Une troisième question retient toute notre attention, celle de l'autorité des enseignants. Restaurer l'autorité des enseignants, c'est aujourd'hui leur permettre d'exercer leur mission en pleine souveraineté. Cela signifie qu'il est essentiel de renforcer la liberté pédagogique et l'indépendance professionnelle dont ils jouissent. L'une et l'autre sont en effet la garantie pour l'enseignant de pouvoir mener sa mission, qui est d'instruire, c'est-à-dire d'apprendre à la jeune génération à se tenir debout, de faire des élèves des adultes citoyens à part entière, capables de juger et de décider.

Cela ne peut se faire qu'au moyen d'un renforcement des enseignements disciplinaires, au premier rang desquels l'enseignement de l'histoire. La loi pour la refondation de l'école ne va pas précisément dans ce sens, et nous le regrettons.

La restauration de l'autorité des enseignants passe également par la revalorisation de leur rémunération. Les enseignants sont mal payés. Certains ont vu le mois dernier leur salaire net diminuer de plusieurs dizaines d'euros, ce qui ne les aide ni à vivre décemment ni à s'imposer au sein de l'école comme des piliers de la République.

Il y aurait enfin beaucoup à dire sur la manière dont le plan de mobilisation pour l'école entend restaurer l'égalité des chances. On nous parle de discrimination positive ou d'éducation prioritaire. Soit. Mais que penser de choix politiques qui ont conduit à exclure certains établissements du bénéfice des mesures de soutien associées aux zones difficiles ? Pour Force Ouvrière, restaurer l'égalité des chances passe d'abord par l'ouverture de classes et la création de postes supplémentaires.

2 511 nouveaux emplois de professeur des écoles sont annoncés dans le premier degré pour la rentrée prochaine.

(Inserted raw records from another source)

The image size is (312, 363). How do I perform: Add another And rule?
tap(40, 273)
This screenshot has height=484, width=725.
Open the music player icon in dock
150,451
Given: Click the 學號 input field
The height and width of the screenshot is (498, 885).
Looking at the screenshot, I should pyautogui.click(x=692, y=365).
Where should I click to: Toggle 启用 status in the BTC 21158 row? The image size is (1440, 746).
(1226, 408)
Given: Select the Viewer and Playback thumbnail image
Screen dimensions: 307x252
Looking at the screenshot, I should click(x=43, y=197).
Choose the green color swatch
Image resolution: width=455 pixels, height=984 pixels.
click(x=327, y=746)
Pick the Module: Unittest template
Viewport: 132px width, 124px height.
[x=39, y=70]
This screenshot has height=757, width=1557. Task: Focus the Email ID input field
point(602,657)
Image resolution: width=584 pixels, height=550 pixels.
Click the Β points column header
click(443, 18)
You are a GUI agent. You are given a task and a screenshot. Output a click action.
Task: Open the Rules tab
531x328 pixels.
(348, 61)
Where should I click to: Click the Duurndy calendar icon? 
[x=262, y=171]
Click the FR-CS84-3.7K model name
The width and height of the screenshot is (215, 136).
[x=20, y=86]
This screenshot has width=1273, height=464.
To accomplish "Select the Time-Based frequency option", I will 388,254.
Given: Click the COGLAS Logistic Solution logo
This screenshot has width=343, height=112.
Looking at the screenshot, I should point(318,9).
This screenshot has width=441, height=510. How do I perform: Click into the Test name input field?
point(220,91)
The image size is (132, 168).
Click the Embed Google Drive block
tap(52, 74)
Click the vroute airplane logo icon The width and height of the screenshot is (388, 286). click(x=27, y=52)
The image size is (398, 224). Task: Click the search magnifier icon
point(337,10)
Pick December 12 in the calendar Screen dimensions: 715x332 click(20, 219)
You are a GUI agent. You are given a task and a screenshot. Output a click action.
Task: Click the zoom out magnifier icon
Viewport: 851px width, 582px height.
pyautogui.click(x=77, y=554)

Si l'on défalque cependant de ces effectifs les décharges de directeur, les décharges de service dans les réseaux d'éducation prioritaires et la mise en place du dispositif « plus de maîtres que de classes », il restera au mieux cinq à six cents postes pour vingt-quatre mille cinq cents élèves supplémentaires, soit, en moyenne, un poste pour trente-huit élèves, ce qui signifie une dégradation des conditions d'études.

Que dire par ailleurs de la question des remplacements ? À Castres dans le Tarn, on compte actuellement en moyenne dix-neuf enseignants non remplacés chaque jour. Pour pallier ces situations catastrophiques, l'administration recrute des contractuels – quatre cent cinquante instituteurs contractuels à ce jour en Seine-Saint-Denis. Les réseaux d'aide spécialisée aux élèves en difficulté (RASED), les assistantes sociales, les médecins scolaires manquent eux aussi en très grand nombre.

Cette pénurie de personnels remet en cause le maillage territorial, qui est pourtant l'un des principes sur lesquels repose notre école publique. 35 % des communes ne possèdent aujourd'hui plus d'école, et le phénomène gagne le milieu urbain : des villes comme Châlons-en-Champagne ou Nevers subissent aujourd'hui des fermetures d'école.

Cela m'amène à une conclusion simple : pour Force Ouvrière, la politique d'austérité est en contradiction avec les besoins de l'école. Il est donc temps d'y mettre un terme.